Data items
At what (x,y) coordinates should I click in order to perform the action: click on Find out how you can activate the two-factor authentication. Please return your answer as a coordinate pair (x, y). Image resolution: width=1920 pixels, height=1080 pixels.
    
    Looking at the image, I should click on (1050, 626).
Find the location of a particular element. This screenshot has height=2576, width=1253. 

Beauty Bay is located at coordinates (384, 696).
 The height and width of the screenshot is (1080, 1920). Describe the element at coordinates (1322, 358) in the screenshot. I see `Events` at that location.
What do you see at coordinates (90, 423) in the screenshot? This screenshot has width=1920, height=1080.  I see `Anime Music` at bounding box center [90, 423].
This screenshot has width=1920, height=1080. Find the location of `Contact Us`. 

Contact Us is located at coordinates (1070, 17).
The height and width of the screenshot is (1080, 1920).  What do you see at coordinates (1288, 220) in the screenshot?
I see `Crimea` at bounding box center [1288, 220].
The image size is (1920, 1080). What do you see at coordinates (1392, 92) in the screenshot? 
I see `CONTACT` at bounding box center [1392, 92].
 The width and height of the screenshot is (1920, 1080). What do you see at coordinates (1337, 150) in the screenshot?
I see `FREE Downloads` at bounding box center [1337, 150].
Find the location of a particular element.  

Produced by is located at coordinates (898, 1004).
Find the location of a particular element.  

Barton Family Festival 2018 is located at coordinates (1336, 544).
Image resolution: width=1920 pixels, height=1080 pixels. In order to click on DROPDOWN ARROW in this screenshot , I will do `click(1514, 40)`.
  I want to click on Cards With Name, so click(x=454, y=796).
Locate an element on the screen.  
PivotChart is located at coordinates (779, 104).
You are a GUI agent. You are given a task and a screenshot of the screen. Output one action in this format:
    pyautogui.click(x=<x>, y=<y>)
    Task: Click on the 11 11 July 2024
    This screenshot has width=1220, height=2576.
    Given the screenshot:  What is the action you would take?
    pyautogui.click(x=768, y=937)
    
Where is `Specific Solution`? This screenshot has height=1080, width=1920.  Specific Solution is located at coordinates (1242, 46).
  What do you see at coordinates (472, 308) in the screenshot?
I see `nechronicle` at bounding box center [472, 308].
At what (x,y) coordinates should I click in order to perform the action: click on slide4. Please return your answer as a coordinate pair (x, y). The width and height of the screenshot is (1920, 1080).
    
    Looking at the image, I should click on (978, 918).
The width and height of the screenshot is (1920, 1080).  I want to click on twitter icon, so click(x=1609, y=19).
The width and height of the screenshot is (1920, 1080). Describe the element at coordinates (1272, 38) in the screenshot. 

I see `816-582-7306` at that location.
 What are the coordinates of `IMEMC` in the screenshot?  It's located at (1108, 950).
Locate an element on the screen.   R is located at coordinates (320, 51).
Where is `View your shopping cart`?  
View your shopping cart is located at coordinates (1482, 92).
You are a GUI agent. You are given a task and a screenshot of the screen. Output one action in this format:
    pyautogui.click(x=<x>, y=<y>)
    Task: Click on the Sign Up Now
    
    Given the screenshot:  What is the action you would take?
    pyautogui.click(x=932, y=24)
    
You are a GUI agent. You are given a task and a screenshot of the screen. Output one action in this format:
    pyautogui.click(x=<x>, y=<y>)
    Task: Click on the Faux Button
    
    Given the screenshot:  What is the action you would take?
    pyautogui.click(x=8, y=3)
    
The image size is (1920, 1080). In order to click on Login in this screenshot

• [Task brief] Quote the stretch of the listing above from the line containing "I want to click on Cards" through the line containing "pyautogui.click(x=768, y=937)", reproducing every line word for word.

• [Solution to this problem]
  I want to click on Cards With Name, so click(x=454, y=796).
Locate an element on the screen.  
PivotChart is located at coordinates (779, 104).
You are a GUI agent. You are given a task and a screenshot of the screen. Output one action in this format:
    pyautogui.click(x=<x>, y=<y>)
    Task: Click on the 11 11 July 2024
    This screenshot has width=1220, height=2576.
    Given the screenshot:  What is the action you would take?
    pyautogui.click(x=768, y=937)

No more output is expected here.